* [Directions]
Change "context menu" to "toolbar" in the rows, starting at the line that contains "Task: Toggle 源代码管理 visibility in context menu" and stopping after the last row, leaving everything else as it is. Give back only those lines, without the pictures.

________________________

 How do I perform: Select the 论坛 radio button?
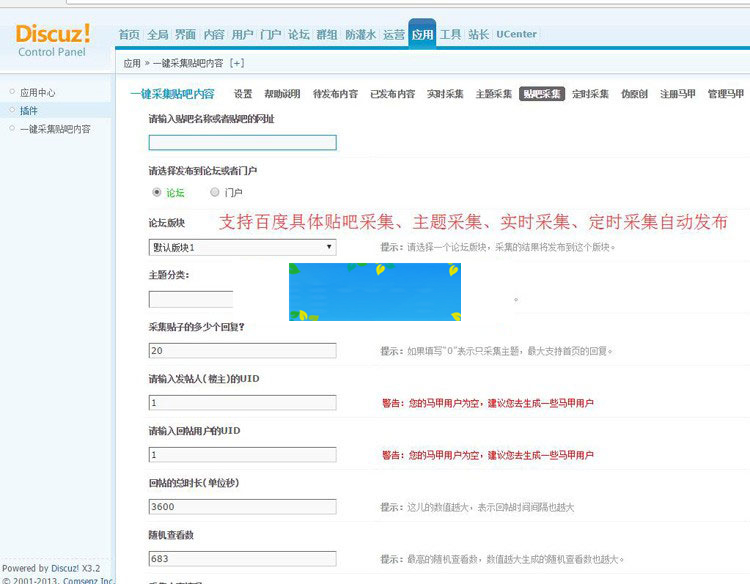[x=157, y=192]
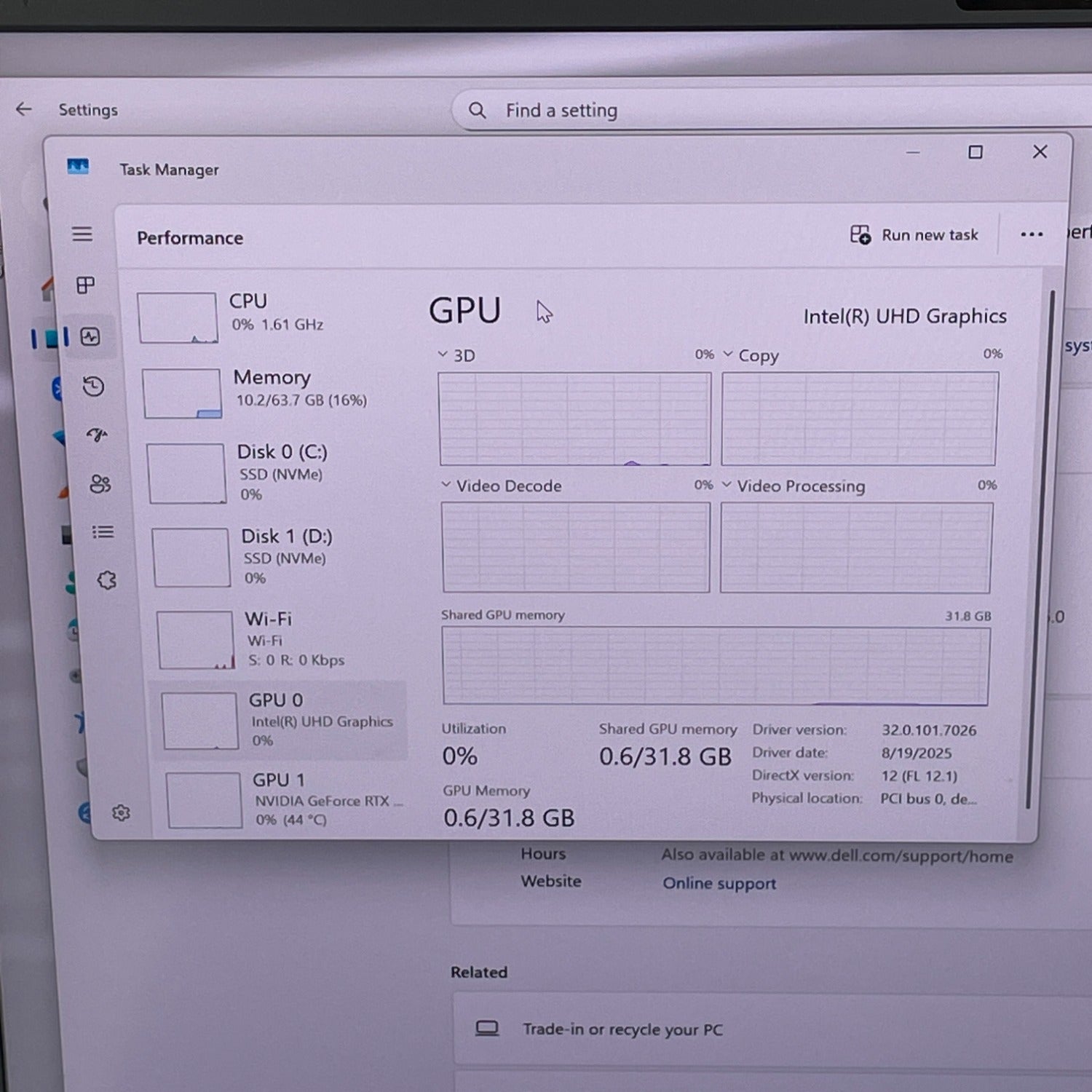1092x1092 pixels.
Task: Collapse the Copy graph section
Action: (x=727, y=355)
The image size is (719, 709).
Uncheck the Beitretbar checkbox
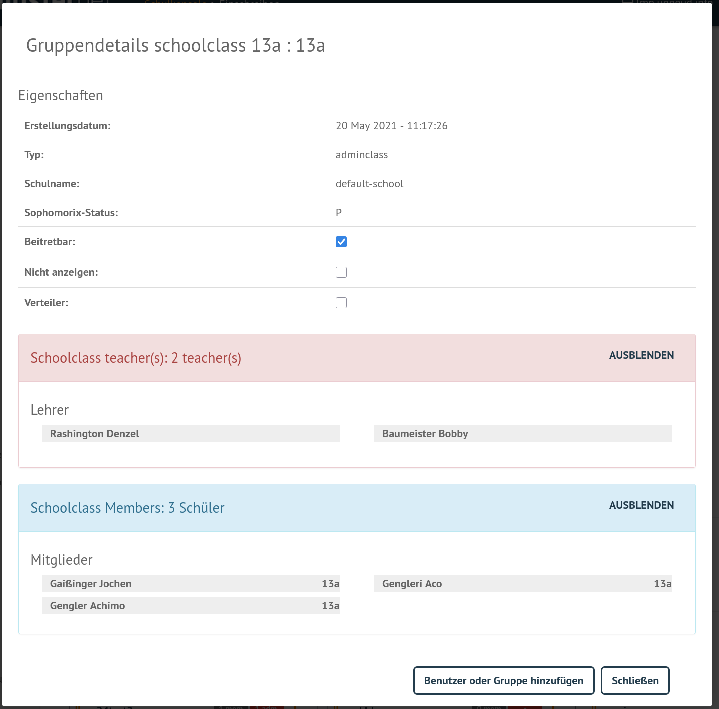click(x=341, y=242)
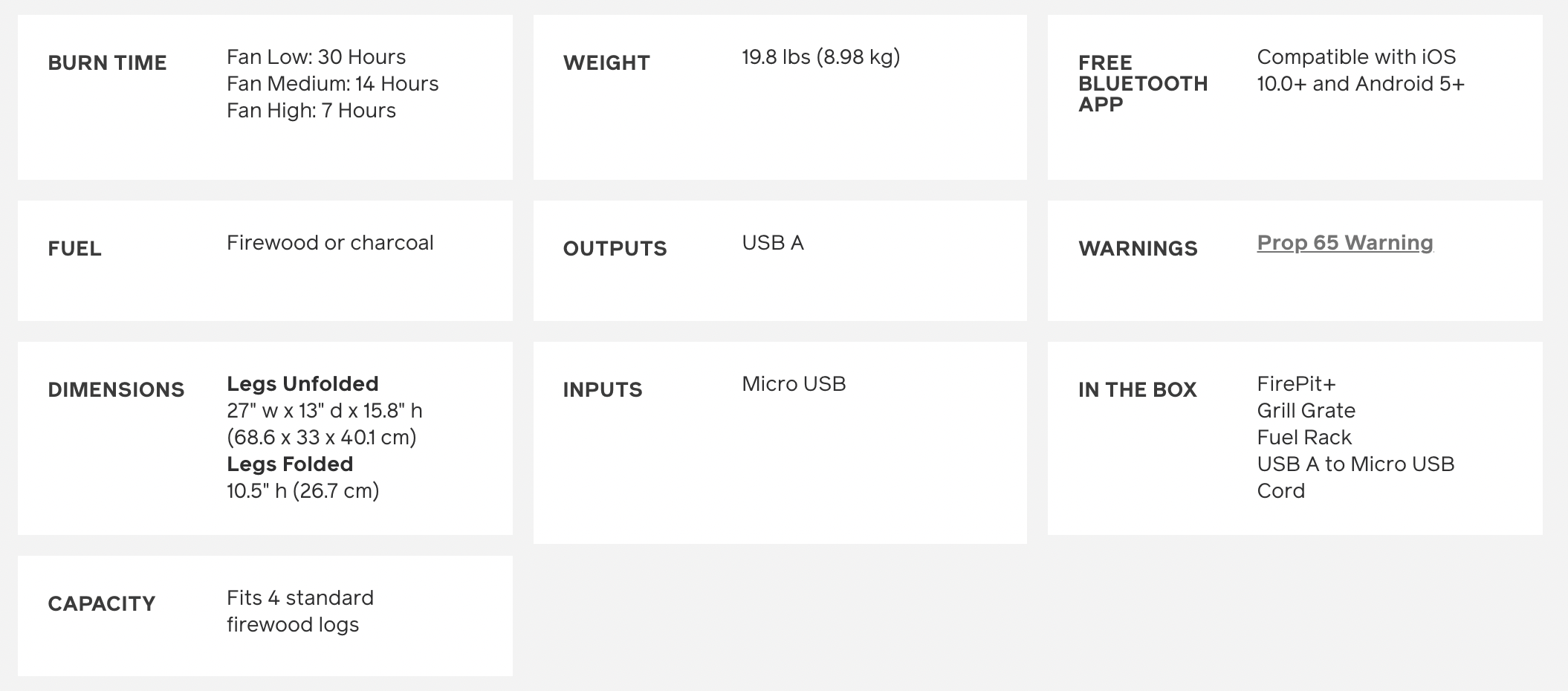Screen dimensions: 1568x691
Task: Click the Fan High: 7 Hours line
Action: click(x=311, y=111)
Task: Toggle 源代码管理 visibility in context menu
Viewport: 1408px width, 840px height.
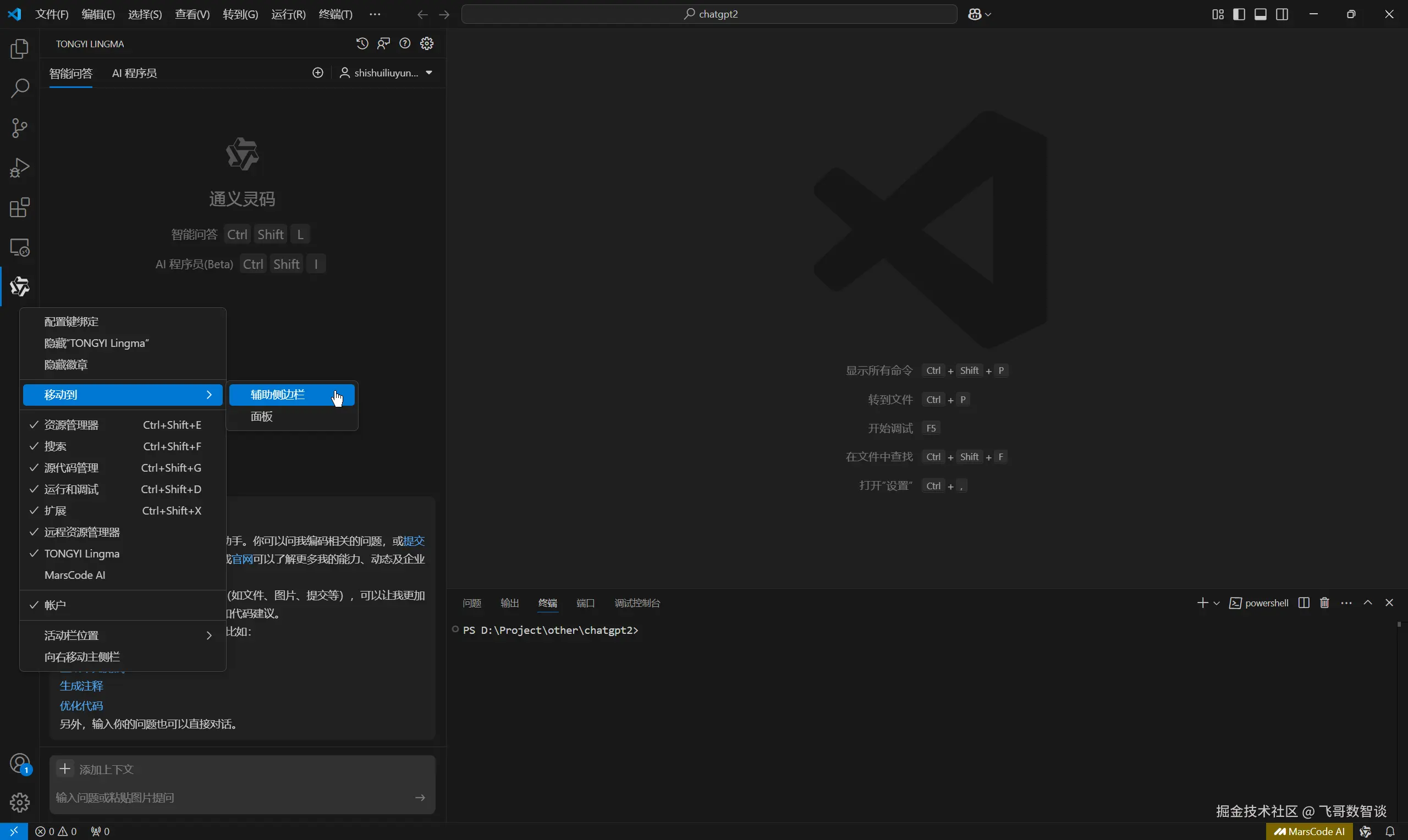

________________________

* [Task solution]
Task: Toggle 源代码管理 visibility in toolbar
Viewport: 1408px width, 840px height.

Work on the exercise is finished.